Balikpapan (ANTARA) - Sekretaris Daerah (Sekda) Provinsi Kaltim Sri Wahyuni mengatakan Ekonomi Kreatif (Ekraf) memiliki dampak cukup besar terhadap pertumbuhan ekonomi Kaltim yakni 5,61 persen yang bermuara dari Ekraf.
"Bila dirupiahkan, itu senilai Rp29 triliun. Angka ini tidak kecil, namun cukup besar," kata Sri Wahyuni di Balikpapan, Rabu (11/6).
Menurutnya, ada beberapa sektor Ekraf unggulan yang menyumbang pertumbuhan ekonomi di Kaltim, seperti sektor kuliner, fesyen, dan kriya.
"Bila dilihat lebih jauh, yang paling besar lagi adalah sektor kuliner," ungkapnya.
Dia mengatakan beberapa kuliner di Kaltim sudah memiliki identitas untuk mewakili wilayahnya, seperti salah satunya adalah kue Mantau.
Kue mantau yaitu makanan khas Tionghoa yang telah beradaptasi dan mengalami proses kulturasi sehingga menjadikan makanan satu ini berasal dari Balikpapan.
“Coba bayangkan ada berapa pusat oleh-oleh yang menyediakan mantau di Balikpapan. Sudah banyak, artinya memenuhi demand (permintaan) dari orang yang datang ke sini, untuk dijadikan oleh-oleh,” ungkapnya.
Lanjutnya, kue mantau terkenal dari Kota Balikpapan, makanan tersebut diolah sedemikian rupa sehingga memiliki ciri khas khusus.

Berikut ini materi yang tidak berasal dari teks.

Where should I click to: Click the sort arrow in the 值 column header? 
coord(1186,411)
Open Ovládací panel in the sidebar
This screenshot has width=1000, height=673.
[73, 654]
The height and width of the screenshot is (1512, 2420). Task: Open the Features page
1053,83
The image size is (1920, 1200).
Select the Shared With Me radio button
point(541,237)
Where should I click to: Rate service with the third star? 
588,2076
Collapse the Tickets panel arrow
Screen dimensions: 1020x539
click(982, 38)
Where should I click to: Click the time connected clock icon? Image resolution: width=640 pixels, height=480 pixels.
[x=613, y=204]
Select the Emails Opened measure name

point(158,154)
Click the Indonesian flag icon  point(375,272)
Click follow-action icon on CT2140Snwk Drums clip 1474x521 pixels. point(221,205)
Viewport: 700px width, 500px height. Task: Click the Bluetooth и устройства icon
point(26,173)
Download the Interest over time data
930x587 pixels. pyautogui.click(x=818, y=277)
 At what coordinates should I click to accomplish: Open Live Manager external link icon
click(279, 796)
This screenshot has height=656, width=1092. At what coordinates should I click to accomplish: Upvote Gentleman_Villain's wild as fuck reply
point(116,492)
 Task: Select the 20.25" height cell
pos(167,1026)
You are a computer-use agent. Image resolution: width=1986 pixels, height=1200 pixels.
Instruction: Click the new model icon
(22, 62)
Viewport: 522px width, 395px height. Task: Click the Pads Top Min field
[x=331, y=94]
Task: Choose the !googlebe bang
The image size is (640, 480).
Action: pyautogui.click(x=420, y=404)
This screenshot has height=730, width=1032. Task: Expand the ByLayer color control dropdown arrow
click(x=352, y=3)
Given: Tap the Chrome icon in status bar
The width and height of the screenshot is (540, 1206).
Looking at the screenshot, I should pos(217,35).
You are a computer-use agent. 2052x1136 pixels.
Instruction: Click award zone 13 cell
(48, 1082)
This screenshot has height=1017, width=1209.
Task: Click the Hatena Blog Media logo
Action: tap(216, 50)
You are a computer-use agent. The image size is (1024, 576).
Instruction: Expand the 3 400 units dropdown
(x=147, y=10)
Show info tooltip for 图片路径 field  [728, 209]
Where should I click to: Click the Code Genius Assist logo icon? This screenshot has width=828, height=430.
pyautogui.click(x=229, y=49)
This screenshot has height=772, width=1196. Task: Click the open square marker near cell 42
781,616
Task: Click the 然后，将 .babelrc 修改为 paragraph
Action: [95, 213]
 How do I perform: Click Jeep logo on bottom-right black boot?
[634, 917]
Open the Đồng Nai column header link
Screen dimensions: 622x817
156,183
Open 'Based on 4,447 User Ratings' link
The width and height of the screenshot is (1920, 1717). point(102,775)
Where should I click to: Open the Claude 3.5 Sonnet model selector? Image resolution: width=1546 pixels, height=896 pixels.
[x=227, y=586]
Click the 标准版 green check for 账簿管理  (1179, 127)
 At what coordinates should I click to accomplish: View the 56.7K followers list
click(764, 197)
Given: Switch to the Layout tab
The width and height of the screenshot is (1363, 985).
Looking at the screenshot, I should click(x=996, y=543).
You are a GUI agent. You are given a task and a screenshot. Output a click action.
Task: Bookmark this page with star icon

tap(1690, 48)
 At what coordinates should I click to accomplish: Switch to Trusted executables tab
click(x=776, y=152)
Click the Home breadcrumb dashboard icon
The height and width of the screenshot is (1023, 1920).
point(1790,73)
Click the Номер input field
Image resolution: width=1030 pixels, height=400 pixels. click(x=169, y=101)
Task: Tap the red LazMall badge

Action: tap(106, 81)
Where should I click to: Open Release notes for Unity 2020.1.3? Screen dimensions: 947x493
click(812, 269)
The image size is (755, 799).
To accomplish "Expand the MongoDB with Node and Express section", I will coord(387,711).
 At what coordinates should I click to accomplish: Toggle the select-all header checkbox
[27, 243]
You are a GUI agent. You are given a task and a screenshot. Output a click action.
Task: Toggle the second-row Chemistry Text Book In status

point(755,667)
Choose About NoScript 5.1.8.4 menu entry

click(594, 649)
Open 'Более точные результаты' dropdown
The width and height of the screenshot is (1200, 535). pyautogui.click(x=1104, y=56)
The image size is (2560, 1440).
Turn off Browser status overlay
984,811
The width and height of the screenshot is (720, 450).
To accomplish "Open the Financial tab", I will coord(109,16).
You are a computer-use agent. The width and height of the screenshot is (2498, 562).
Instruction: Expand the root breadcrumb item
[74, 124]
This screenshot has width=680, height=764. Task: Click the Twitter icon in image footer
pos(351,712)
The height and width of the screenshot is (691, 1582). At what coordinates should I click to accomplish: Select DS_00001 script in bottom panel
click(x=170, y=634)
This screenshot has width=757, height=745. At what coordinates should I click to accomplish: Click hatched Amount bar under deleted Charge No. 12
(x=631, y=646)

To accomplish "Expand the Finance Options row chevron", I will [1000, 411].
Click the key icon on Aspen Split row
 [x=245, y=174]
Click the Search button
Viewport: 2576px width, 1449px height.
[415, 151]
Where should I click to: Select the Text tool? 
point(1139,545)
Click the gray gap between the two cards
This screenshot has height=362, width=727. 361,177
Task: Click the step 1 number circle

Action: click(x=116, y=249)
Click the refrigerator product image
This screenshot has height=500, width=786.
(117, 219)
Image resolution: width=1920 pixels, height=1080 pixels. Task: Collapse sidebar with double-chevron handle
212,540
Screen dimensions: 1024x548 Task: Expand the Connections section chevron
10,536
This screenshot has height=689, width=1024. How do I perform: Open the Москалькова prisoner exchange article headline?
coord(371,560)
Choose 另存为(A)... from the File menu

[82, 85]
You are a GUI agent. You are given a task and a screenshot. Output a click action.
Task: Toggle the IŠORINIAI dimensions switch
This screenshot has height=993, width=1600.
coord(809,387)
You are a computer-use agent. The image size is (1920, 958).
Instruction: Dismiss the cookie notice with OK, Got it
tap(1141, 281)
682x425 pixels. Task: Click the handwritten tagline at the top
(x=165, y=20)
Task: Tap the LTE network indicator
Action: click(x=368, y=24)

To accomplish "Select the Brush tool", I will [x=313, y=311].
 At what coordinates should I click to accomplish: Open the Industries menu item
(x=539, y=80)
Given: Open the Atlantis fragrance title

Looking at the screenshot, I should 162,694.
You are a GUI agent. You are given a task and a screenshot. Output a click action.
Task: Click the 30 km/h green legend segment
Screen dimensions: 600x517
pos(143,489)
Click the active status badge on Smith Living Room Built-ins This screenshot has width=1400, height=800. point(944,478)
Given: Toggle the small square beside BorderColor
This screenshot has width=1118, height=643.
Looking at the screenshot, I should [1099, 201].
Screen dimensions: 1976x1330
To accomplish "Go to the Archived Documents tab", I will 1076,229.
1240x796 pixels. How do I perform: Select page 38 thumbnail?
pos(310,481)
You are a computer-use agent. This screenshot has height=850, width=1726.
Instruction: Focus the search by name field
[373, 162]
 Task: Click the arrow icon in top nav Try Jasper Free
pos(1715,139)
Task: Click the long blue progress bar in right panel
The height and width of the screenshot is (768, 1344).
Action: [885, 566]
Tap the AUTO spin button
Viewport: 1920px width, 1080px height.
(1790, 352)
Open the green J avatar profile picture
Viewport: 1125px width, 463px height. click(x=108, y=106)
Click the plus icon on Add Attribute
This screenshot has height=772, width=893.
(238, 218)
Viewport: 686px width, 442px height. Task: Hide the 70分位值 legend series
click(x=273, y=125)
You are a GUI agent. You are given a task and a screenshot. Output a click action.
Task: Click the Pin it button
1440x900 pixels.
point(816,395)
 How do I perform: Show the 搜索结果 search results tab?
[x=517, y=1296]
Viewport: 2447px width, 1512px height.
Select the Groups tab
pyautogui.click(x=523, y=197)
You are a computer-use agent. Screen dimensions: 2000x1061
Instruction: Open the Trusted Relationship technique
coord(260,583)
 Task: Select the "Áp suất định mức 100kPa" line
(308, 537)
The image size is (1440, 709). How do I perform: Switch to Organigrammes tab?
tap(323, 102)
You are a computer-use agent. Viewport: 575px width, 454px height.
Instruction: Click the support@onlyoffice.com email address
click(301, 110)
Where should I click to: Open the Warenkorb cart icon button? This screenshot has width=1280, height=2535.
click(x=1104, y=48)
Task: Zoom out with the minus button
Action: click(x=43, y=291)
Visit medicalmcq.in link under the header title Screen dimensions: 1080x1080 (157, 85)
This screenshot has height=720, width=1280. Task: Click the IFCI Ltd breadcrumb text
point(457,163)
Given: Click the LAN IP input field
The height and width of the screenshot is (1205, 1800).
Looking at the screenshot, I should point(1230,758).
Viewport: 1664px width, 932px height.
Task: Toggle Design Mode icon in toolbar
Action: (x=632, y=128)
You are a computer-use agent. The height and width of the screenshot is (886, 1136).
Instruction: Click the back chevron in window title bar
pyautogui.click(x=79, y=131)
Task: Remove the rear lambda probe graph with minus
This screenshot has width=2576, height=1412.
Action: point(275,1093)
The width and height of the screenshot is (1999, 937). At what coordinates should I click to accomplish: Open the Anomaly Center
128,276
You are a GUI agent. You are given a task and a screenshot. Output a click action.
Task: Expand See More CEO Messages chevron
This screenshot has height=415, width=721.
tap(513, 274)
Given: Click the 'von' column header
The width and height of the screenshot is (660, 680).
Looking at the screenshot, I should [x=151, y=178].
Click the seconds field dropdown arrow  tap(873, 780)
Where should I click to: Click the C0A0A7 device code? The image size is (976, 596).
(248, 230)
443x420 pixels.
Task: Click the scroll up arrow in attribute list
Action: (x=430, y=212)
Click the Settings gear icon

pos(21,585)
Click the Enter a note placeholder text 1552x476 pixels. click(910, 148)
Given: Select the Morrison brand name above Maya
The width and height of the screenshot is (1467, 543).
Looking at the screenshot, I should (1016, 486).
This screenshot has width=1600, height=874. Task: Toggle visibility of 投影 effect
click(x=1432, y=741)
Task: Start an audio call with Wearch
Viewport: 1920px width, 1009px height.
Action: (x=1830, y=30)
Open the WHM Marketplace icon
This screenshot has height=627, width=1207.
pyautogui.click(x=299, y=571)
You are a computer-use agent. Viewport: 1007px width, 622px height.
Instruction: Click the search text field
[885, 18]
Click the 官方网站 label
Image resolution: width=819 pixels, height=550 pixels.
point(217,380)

Kemudian contoh lain adalah amplang yaitu makanan ringan tradisional dari Samarinda. Meskipun dari Samarinda namun kini Amplang bisa ditemukan di daerah lain.
"Hanya saja untuk di Kaltim kita memiliki ciri khas untuk bahan bakunya yakni mulai dari ikan belida, ikan tenggiri, kepiting dan juga ada varian-variannya,” sebutnya.
Oleh sebab itu, Sri Wahyuni menilai Ekraf untuk sektor kuliner di Kaltim sudah cukup maju. Kendati demikian itu hanya untuk makanan ringan. Tetapi untuk makanan berat masih perlu penguatan baik layanan sajian maupun lainnya,
Dia mencontohkan seperti masyarakat yang berkunjung di Kaltim bisa menikmati kuliner kepiting atau masakan yang sudah tersedia di Samarinda, Balikpapan, dan Kukar.
“Tapi kita ingin setiap daerah itu punya kuliner khas yang disajikan dengan standar yang baik, untuk konsumen menengah maupun ke atas,” ujar Sri Wahyuni.
Dia berharap kuliner yang tersedia memiliki identitas lokal, sehingga setiap daerah di Kaltim memiliki makanan berat dengan ciri khas masing-masing.
Bila melihat kontribusi pertumbuhan ekonomi tersebut, katanya sudah sepatutnya dilakukan pengukuran secara berkala untuk pengembangan lebih lanjut serta untuk pengembangan sektor lainnya.
“Jadi kita harap setiap tahun atau minimal 2 tahun sekali. Jadi dari pengukuran itu, kita bisa melihat sektor mana yang perlu di intervensi lebih lanjut,” ujar Sri Wahyuni.